The performance of the approach and also the computational burden is controlled by the grid size defined as: \(G_{size}=({W}^{*}{H})/N_{points}\), where W and H are the width and height of the image, \(N_{points}\) is the maximum number of interest points we retain (e.g. for a video stream with the resolution of 320\(\,\times \,\)240 pixels we fixed \(N_{points}\) to 1000 points).

Interest Point Tracking. The selected interest points are tracked between successive frames using the multiscale Lucas-Kanade (LK) algorithm [24]. Even though the LK tracking method proves to be sensitive to light variation and is inconsistent in estimating the motion vectors, we adopted LK algorithm because it offers the best compromise between the quality of the motion flow and the processing time. The LK method is initialized with the set of interest points extracted using the regular grid strategy. Then, the points are tracked within the video stream. However, for low textured zones within the image or for regions depicting objects disappearing or that reenter the scene, it is necessary to reinitialize the tracker. In such specific areas we locally apply as input to the LK algorithm the relevant set of points obtained (cf. grid strategy described in Sect. 3.1). If we denote one interest point within the reference image as: \(p_{1m}(x_{1m}, y_{1m})\) then the correspondent one in the successive image, established using the tracking algorithm is denoted by \(p_{2m}(x_{2m}, y_{2m})\). The associated motion vector \(v_{m}(v_{mx}, v_{my})\) magnitude and orientation can be determined as:

$$\begin{aligned} D_{12} = \sqrt{v_{mx}^2, v_{my}^2} \quad \,\; ; \quad \,\; \theta _{12} = arctg\frac{v_{my}}{v_{mx}} + k\pi \end{aligned}$$
(1)

Camera Motion Estimation. For the global motion model we have adopted the RANSAC algorithm [25] that estimates the optimal homographic matrix (H) between successive frames. For any point expressed in homogenous coordinates \(p_{1m}(x_{1m}, y_{1m}, 1)^T\) we can determine its novel position (\(p^{est}_{2m}(x_{2m}, y_{2m}, 1)^T\)) in the adjacent frame by multiplying \(p_{1m}\) with H. Then, we can determine the prediction error (Er) by computing the Euclidian distance (\(L_2 norm \Vert \cdot \Vert \)) between the current point position (establish using the tracking algorithm) and its predicted location:

$$\begin{aligned} E_{r}(p_{2m}) = \Vert p^{est}_{2m} - p_{2m} \Vert \end{aligned}$$
(2)
= = = = = = =
Set task 1 ->
Revise the tracking excerpt between "The performance of" and "to 1000 points).", inclusive, putting "computational cost" in place of "computational burden".
Set task 2 ->
Answer from the tracking excerpt:
(a) Which algorithm tracks the selected interest points between successive frames?
(b) Which algorithm is adopted to estimate the optimal homographic matrix?
(c) For a 320 × 240 pixel video stream, what was the maximum number of interest points fixed to?
The data after this point stand apart from the tracking excerpt.
= = = = = = =
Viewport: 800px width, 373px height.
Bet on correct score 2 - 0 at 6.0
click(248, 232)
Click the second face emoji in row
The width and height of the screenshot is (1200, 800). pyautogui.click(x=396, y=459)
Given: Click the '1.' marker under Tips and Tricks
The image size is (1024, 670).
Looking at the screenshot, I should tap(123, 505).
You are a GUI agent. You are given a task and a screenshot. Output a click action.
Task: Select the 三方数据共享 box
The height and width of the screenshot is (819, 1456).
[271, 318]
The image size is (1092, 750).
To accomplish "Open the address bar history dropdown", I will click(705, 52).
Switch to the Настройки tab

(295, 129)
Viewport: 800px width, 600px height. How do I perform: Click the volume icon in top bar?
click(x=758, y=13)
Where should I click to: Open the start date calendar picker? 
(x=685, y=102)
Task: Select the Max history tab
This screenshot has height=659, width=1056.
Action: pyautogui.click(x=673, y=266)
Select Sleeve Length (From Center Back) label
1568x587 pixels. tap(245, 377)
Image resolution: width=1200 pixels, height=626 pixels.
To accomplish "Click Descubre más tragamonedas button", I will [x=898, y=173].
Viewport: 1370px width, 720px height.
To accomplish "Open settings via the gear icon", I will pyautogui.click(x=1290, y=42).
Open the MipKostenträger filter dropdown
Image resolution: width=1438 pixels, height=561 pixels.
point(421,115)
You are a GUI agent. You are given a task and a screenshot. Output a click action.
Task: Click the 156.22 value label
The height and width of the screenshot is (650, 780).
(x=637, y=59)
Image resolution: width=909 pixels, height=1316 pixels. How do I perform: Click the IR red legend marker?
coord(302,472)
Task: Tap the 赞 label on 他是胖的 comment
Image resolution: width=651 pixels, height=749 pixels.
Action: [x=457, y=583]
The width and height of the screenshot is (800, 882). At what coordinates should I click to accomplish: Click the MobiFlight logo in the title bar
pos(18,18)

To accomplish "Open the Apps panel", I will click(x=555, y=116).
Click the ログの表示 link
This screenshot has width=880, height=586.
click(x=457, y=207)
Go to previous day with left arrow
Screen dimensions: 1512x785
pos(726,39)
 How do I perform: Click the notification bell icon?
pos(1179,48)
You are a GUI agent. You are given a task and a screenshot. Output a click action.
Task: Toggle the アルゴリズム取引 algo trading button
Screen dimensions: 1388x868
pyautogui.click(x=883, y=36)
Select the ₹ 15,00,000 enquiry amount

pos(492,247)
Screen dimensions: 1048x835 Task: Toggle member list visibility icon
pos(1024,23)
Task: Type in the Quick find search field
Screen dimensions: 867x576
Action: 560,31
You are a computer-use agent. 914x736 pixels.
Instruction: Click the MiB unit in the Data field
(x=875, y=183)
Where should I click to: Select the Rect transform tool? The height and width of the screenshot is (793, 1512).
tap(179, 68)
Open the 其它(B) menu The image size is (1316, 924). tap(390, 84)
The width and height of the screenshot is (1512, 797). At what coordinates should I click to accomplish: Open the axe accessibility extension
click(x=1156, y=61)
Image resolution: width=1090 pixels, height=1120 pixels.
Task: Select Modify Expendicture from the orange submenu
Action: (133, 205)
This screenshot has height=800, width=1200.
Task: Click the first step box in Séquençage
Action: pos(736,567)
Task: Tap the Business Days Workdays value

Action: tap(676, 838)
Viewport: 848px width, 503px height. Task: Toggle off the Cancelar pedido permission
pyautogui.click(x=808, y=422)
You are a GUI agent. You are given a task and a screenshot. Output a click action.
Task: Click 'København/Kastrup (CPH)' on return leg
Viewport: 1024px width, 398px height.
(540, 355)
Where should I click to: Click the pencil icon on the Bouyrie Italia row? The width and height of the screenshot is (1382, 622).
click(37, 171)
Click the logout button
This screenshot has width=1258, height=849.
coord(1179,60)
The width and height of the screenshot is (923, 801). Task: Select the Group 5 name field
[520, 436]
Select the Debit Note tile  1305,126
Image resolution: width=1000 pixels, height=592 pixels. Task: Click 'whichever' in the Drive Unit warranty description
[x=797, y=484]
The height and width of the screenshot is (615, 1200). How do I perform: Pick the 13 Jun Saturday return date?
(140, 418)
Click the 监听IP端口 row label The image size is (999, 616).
= = = = = = =
Correct answer 1 ->
The performance of the approach and also the computational cost is controlled by the grid size defined as: \(G_{size}=({W}^{*}{H})/N_{points}\), where W and H are the width and height of the image, \(N_{points}\) is the maximum number of interest points we retain (e.g. for a video stream with the resolution of 320\(\,\times \,\)240 pixels we fixed \(N_{points}\) to 1000 points).

Correct answer 2 ->
(a) The multiscale Lucas-Kanade (LK) algorithm.
(b) The RANSAC algorithm.
(c) 1000 points.